AVAILABLE DATA ::
——————
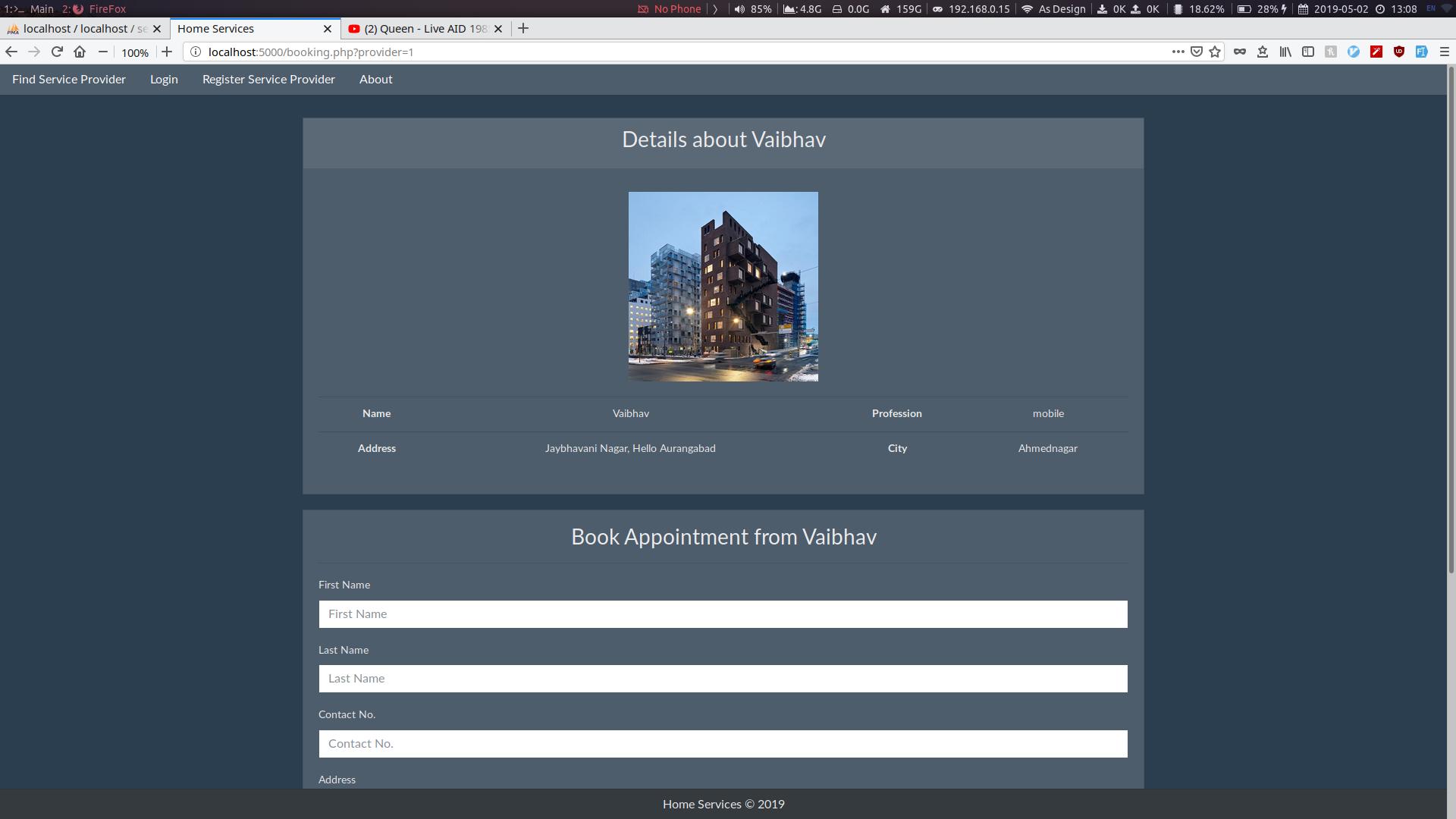Click the browser back navigation arrow

(x=13, y=52)
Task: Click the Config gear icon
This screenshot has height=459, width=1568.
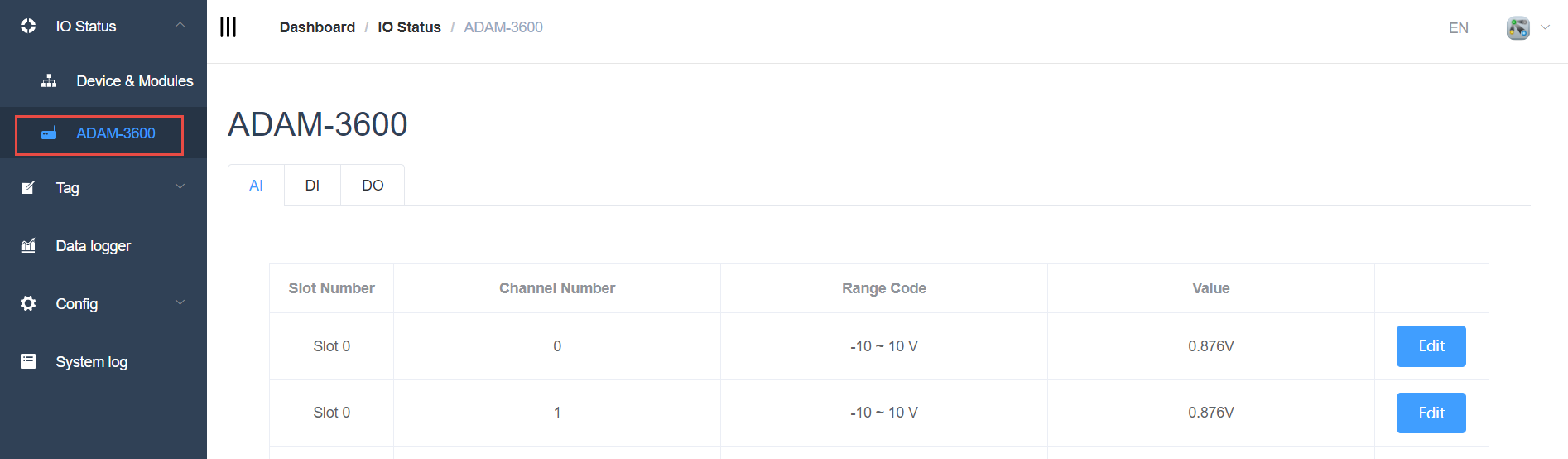Action: point(28,303)
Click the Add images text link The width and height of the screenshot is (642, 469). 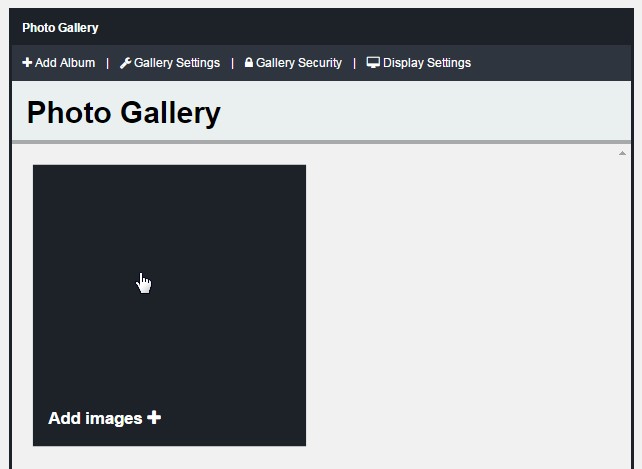96,418
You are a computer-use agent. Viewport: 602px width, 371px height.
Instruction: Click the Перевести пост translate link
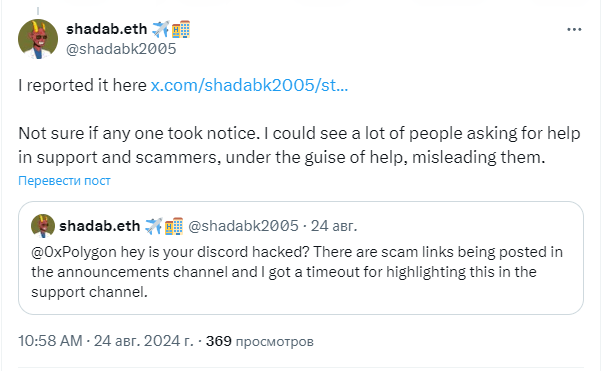coord(64,181)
——————
INSTRUCTIONS TO FOLLOW ::
With the pictures left out, output exactly the lines from the one with "Instruction: Click the" through the end of the listing above, both ends included.

TASK ANSWER ::
Instruction: Click the Перевести пост translate link
coord(64,181)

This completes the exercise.